We’re targeting the main table of information, so right-click it, and hit “Inspect”. This will bring up the Inspection Toolbar which gives a surfeit of information about the HTML tree of the current web page.
If you hover over an HTML element in the inspection view, the output on the web page that it corresponds to is highlighted. You can expand/contract nodes of the HTML tree by clicking the arrows next to the ones visible. Clicking an arrow pointing down will collapse its “children”; clicking an arrow pointing right will expand its “children”.
After hovering around a bit, we see that the following item, when we hover over it, appears to encompass the entire table of interest:
Scraping U.S. News
OK, enough front-end lead-up, where’s the payoff?
We’ve now got all the ingredients necessary to scrape this page successfully. Before we do that, I want to introduce one more thing – the infamous pipe of R: %>%
.
%>%
is originally found in the magrittr
package, but has permeated throughout the hadleyverse, and is particularly in fashion in code associated with rvest
. The pipe sends the output of the thing to the left of %>%
to the function on the right of it.
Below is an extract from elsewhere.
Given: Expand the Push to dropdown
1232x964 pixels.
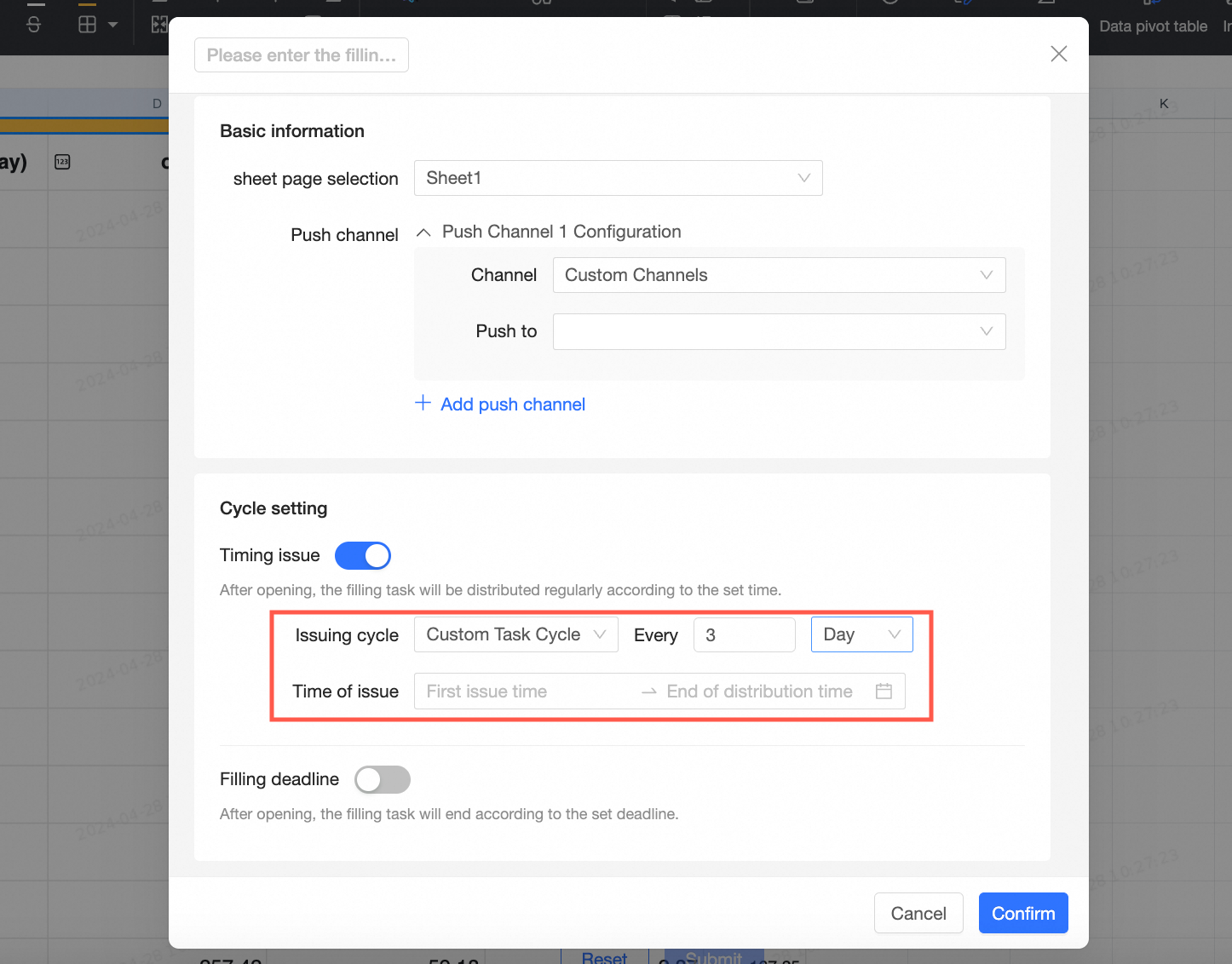Looking at the screenshot, I should [779, 332].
In particular, it’s sent as the first argument to that function unless we specify otherwise. Some quick examples to show what I mean:
#the pipe is one of the functions
# exported by rvest, so we need to
# load it first
library(rvest)
## Loading required package: xml2
##
## Attaching package: 'rvest'
## The following object is masked from 'package:readr':
##
## guess_encoding
#convoluted version of cbind(1:3, 4:6)
1:3 %>% cbind(4:6)
## .
## [1,] 1 4
## [2,] 2 5
## [3,] 3 6
#we can also be explicit about where to send
# the output but using its alias on the RHS, .
1:3 %>% cbind(., 4:6)
## .
## [1,] 1 4
## [2,] 2 5
## [3,] 3 6
1:3 %>% cbind(4:6, .)
## .
## [1,] 4 1
## [2,] 5 2
## [3,] 6 3
#something slightly more interesting;
# note we have to open and close
# the parentheses for it to work
rnorm(10) %>% sort()
## [1] -1.73870282 -1.70163777 -1.19474078 -0.84678196 0.04950394
## [6] 0.37545330 0.72647934 1.38989501 1.54481210 2.02377989
OK, enough build-up. Let’s scrape!
#I always store the page URL
# as its own variable
URL <- paste0("http://colleges.usnews.rankingsandreviews.com/",
"best-colleges/rankings/national-universities/data")
#now we break out the rvest weapons
# read_html takes to the web and
# retrieves the web page at the
# address you give it (i.e., it's
# doing the first part of what
# Chrome does when you enter a URL
# in your browser search bar).
# It returns the XML tree of the page.
pg <- read_html(URL)
#Now that we've got the XML tree, we
# have to find the node we were after
# from before. To do this, we use
# the html_node function, which
# has an xpath option, to which
# we can supply the xpath from above --
# making sure that we're careful
# about quotation marks.
xp <- '//*[@id="article"]/table'
pg %>% html_node(xpath = xp)
## {xml_node}
## <table>
## [1] <thead>\n \n \n <tr>\n \n \n ...
## [2] <tbody>\n <tr valign="top" class="row-first row-odd table-row ...
#This has returned an `xml_node` corresponding
# to our table. We just need one more function
# and we'll really be cooking -- html_table.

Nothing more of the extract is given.